** RECORDS SHOWN follows **
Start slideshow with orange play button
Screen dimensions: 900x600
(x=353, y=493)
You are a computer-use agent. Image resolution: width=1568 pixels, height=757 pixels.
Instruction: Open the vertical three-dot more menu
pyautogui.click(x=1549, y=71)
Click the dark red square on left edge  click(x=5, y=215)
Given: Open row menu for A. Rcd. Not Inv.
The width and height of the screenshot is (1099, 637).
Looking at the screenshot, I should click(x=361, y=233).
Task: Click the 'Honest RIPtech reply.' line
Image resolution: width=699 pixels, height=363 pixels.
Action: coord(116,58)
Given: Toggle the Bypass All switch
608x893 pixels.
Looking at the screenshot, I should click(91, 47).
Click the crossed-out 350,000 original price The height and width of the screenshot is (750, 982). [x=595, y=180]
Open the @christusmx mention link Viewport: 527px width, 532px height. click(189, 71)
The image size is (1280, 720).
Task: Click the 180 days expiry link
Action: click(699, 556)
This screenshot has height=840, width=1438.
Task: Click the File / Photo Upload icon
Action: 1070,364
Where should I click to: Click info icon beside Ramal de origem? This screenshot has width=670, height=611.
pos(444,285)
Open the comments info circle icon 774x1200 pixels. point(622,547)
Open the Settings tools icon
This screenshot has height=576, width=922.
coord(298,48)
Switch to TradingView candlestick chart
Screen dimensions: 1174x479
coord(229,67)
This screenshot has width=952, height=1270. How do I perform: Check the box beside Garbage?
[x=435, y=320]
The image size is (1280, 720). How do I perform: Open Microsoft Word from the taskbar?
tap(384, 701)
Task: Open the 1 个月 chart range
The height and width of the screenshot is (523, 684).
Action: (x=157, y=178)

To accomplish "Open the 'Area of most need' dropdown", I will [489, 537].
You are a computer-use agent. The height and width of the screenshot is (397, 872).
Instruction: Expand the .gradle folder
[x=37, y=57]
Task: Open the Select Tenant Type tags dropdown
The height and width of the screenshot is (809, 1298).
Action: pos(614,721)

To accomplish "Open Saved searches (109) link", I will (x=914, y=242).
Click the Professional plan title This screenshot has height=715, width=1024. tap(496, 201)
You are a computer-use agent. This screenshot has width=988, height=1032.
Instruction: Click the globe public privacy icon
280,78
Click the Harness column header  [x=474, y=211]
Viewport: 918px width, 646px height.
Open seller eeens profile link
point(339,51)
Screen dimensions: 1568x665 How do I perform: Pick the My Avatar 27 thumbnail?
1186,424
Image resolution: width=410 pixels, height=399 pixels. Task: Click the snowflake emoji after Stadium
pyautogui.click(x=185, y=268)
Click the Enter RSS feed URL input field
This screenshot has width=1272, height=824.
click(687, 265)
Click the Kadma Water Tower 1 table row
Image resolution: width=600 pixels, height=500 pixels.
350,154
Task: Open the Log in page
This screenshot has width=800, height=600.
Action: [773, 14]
** End of RECORDS SHOWN **
EXERCISE: Reproduce verbatim the stretch of lines beginning with the one containing "Instruction: Click the" and ending at the close of the entries above.

EXERCISE OUTPUT:
Instruction: Click the globe public privacy icon
280,78
Click the Harness column header  [x=474, y=211]
Viewport: 918px width, 646px height.
Open seller eeens profile link
point(339,51)
Screen dimensions: 1568x665 How do I perform: Pick the My Avatar 27 thumbnail?
1186,424
Image resolution: width=410 pixels, height=399 pixels. Task: Click the snowflake emoji after Stadium
pyautogui.click(x=185, y=268)
Click the Enter RSS feed URL input field
This screenshot has width=1272, height=824.
click(687, 265)
Click the Kadma Water Tower 1 table row
Image resolution: width=600 pixels, height=500 pixels.
350,154
Task: Open the Log in page
This screenshot has width=800, height=600.
Action: [773, 14]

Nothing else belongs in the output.